Saturday, January 19, 2008

John Yoo waging lie-fare against the American people.

John "torture memo" Yoo is a real funny guy. In an Op-Ed in the Philadelphia Inquirer (aka a fifth-rate right wing rag) he writes that terrorists (actually American lawyers, same thing really) are using the courts to "harass the men and women in our government, force the revelation of valuable intelligence and press novel theories." [He's one to talk about "novel theories!"] These "terrorists" by bringing suits against members of the Bush administration, the ones who had a hand in violating their client's constitutional rights, are simply fifth columnists for al-Qaeda who are conducting "lawfare" against the United States (i.e. members of the Bush administration accused of war crimes).

That's rich!

Surely, anyone who would dare defend the likes of Jose Padilla, Yoo contends, is working for al-Qaeda.

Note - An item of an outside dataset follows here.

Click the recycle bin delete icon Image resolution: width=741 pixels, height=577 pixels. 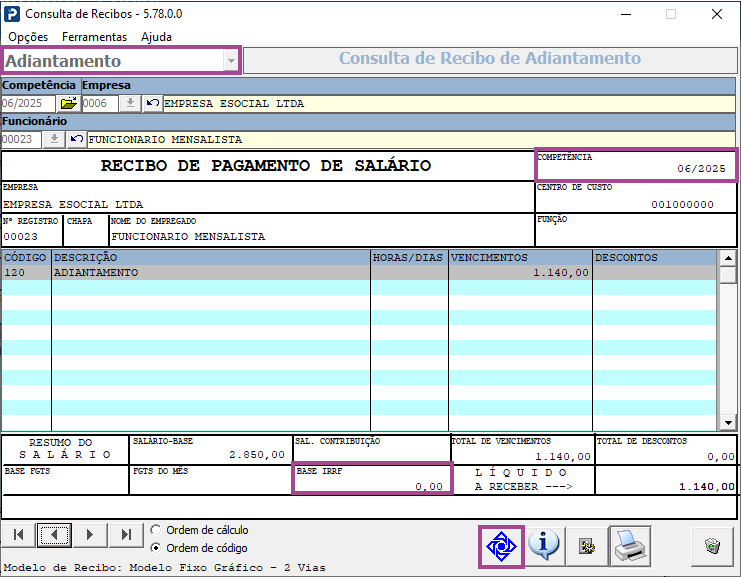tap(712, 546)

Remember, he warns, "Padilla is no innocent:" Not only was he convicted of working for al-Qaeda in Miami (home of the dumbest jurors in the world) but "the conviction did not even address his detention in 2002 at Chicago's O'Hare Airport on allegations that he returned from Afghanistan to carry out a 'dirty bomb' attack on a major U.S. city."

The way Yoo makes it sound like this guy was so guilty that the government didn’t even have a chance to get around to charging him with the dirty bomb thing. The fact is, the government detained an American citizen at a military brig for three years without any charges and denied him recourse to the right of Habeas Corpus, the 700 year-old common law protection against being detained without charge.

For good measure, Yoo adds that a court in South Carolina upheld his detention but omits the fact that Alberto "waterboard" Gonzales and his masters were afraid that the Supreme Court was on the verge of blowing all Yoo's crackpot legal theories out of the water, so the government decided to hastily charge Padilla and combine his case with two other al-Qaeda suspects with Arab names. The government's case against Padilla rested solely the evidence of Padilla's finger prints on an al-Qaeda job application.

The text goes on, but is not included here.